Uogólnianie się źle kończy,bo ludzie są różni.Zarówno dziennikarze,blogerzy jak i zwyczajne osoby.. 😉
Author
No, to się zgadzamy :).
Z mojej perspektywy, dyskusje na blogach są często ciekawsze i bezpieczniejsze. Mniej w nich osób przypadkowych, więc mniejsze ryzyko, że nagle ktoś rzuci komentarzem bezsensownym, albo oskarżającym partię rządzącą o cokolwiek. I jakoś bardziej osobiste, większość z nas podpisuje się przecież, podaje linki do swoich stron.
Mam wrażenie, że to uogólnianie bierze się z tego, że blogów jest strasznie dużo i ludzie widząc ilość, wpadają w popłoch.

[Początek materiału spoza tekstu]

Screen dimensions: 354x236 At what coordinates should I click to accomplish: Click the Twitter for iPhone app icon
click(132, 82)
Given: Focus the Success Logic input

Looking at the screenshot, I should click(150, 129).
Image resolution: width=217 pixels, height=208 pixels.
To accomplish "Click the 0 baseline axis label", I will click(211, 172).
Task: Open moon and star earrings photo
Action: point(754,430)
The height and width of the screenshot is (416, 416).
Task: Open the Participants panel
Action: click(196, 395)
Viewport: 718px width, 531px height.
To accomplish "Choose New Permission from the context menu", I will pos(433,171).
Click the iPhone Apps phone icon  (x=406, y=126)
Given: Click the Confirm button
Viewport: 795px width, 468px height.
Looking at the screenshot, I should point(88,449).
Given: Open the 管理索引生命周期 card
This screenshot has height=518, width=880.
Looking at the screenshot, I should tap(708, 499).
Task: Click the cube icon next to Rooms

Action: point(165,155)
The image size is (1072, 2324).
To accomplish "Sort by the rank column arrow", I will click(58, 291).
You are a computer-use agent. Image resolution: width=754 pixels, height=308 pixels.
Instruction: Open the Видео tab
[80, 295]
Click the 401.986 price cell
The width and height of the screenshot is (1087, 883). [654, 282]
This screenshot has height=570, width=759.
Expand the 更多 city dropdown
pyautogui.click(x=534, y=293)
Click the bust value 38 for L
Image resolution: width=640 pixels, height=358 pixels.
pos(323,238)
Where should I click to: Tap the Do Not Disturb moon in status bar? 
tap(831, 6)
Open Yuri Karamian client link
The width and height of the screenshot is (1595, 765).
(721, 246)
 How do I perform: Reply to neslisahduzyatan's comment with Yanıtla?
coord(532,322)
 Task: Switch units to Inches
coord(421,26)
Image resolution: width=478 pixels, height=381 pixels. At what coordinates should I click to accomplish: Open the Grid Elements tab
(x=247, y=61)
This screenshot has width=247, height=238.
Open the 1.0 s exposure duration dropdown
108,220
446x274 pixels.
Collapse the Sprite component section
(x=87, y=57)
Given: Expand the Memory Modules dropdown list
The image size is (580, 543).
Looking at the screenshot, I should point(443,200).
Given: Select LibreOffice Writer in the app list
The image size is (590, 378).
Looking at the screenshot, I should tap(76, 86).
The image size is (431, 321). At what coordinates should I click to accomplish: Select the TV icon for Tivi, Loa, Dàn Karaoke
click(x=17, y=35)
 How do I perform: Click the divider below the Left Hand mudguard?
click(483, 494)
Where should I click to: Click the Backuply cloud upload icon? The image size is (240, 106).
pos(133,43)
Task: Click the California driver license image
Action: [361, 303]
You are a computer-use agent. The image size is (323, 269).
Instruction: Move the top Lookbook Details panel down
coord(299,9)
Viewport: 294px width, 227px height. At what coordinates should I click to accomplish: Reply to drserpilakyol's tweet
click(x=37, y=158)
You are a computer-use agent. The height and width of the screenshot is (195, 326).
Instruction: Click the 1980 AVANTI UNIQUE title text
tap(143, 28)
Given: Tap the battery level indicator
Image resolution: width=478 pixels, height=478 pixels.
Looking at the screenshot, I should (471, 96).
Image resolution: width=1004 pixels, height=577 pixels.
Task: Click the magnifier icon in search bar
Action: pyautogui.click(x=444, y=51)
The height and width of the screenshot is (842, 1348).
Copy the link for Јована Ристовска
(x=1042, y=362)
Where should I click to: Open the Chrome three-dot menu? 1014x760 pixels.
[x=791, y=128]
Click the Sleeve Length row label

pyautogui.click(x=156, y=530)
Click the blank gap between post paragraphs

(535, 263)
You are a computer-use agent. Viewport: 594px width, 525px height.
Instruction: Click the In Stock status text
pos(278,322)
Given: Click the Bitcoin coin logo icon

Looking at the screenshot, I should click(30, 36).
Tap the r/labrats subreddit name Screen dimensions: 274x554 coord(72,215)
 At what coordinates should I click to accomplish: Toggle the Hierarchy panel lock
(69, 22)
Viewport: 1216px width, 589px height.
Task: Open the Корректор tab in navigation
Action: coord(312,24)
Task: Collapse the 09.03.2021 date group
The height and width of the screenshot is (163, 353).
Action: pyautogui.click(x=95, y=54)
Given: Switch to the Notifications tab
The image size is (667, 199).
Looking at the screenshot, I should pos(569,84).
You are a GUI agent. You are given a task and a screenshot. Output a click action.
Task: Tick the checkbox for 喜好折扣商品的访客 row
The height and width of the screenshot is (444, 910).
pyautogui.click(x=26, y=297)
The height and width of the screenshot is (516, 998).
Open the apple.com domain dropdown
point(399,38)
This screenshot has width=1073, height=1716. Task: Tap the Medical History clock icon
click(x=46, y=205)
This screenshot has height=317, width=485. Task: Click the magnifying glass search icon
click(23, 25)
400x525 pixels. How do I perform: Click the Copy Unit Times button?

Bo nie wiadomo, co czytać, skąd zacząć i w ogóle trochę to straszne, jeśli ktoś nie obraca się na codzień. Nie ma rankingów merytoryczności, jedynie popularności.
Author
Tu chyba dochodzi taki aspekt, na który trafnie zwróciłaś uwagę: że internet, mimo że przecież to my jako twórcy danego bloga się pod nim podpisujemy (czy nazwiskiem, czy pseudonimem, ale jednak tworzymy sobie tutaj pewną osobowość), nadal jest postrzegany jako gniazdo takiej anonimowości. A że nie jesteśmy w czasach Galla, to ta anonimowość jakoś rzutuje na odbiór — stąd czasopismo internetowe już tak (bo ręczy za swoich recenzentów, że oni to oni, są tym i tym, i że istnieją tak a tak), a blog nie. Tak sobie teraz pomyślałam, że coś w tym takiego chyba jest.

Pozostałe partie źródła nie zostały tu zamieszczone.